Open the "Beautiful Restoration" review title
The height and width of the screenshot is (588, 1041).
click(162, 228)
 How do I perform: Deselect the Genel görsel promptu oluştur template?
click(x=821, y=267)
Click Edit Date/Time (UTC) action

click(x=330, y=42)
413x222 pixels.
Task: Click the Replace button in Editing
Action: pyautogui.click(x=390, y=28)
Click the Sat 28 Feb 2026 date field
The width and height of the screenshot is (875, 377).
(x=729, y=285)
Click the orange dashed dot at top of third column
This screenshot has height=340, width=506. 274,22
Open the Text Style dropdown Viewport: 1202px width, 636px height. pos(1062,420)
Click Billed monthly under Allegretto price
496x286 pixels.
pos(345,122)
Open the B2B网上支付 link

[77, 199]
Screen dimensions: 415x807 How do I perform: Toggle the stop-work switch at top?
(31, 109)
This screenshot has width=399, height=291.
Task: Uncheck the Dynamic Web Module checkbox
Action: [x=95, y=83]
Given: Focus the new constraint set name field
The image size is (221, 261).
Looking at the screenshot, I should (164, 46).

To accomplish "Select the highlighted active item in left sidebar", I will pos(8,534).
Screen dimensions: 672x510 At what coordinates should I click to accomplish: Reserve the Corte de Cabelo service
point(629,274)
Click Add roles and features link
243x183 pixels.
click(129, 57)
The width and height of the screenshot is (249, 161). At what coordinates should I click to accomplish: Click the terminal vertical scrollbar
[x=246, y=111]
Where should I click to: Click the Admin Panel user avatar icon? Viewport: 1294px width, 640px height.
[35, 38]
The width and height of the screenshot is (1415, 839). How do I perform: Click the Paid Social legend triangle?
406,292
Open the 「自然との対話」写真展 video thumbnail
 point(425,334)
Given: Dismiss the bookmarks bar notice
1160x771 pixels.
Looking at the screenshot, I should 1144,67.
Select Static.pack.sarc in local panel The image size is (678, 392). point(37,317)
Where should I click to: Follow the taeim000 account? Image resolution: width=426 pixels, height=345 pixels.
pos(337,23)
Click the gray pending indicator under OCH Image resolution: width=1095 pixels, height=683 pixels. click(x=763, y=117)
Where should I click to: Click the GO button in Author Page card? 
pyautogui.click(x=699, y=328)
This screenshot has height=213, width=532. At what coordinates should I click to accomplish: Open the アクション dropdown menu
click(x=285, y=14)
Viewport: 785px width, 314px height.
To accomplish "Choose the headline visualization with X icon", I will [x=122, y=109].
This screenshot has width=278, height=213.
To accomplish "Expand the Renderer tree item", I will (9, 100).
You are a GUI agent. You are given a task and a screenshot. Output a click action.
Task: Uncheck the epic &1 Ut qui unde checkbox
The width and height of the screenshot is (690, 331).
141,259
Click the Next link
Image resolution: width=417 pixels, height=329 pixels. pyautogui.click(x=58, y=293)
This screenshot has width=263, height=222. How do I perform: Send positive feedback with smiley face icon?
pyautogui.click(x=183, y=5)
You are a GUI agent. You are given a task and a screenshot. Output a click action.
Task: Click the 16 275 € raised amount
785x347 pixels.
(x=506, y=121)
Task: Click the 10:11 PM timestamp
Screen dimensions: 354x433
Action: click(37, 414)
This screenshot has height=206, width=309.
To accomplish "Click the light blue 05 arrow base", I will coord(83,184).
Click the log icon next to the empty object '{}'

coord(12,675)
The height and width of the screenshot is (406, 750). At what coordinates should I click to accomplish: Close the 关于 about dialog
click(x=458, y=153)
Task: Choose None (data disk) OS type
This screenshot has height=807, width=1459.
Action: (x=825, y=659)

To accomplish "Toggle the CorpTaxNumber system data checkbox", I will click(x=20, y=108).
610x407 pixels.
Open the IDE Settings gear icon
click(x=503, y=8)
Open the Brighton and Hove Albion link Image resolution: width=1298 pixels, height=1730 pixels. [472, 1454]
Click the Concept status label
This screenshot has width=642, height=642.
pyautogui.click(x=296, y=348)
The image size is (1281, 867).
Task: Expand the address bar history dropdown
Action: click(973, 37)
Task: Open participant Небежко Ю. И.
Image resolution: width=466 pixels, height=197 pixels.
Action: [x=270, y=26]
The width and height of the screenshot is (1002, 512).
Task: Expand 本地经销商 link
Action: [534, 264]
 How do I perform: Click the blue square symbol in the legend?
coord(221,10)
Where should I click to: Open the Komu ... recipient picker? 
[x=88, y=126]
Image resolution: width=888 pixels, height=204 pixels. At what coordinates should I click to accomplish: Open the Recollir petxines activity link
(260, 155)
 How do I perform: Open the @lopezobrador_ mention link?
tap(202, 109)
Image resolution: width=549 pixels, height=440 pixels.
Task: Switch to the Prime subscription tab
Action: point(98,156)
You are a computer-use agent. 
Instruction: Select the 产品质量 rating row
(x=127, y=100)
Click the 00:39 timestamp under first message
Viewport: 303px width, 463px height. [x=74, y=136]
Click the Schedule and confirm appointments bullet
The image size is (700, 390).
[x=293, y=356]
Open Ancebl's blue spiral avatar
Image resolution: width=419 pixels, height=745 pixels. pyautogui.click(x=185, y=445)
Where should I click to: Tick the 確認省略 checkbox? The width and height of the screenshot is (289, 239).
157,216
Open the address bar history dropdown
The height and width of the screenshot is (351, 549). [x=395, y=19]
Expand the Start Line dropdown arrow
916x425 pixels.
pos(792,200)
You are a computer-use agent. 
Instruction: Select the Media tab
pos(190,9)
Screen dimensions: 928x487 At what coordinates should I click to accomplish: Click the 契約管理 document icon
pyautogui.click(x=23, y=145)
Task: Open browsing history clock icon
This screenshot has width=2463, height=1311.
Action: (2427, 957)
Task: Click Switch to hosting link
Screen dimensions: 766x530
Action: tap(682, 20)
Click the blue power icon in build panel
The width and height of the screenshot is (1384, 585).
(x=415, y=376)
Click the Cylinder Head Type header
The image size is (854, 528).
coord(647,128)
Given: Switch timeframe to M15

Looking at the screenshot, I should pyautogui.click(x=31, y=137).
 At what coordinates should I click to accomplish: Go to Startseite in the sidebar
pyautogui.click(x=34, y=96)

════════

### Your instructions
In the data above, how many lines include the word "item"? Answer with the number only.

### Response below
2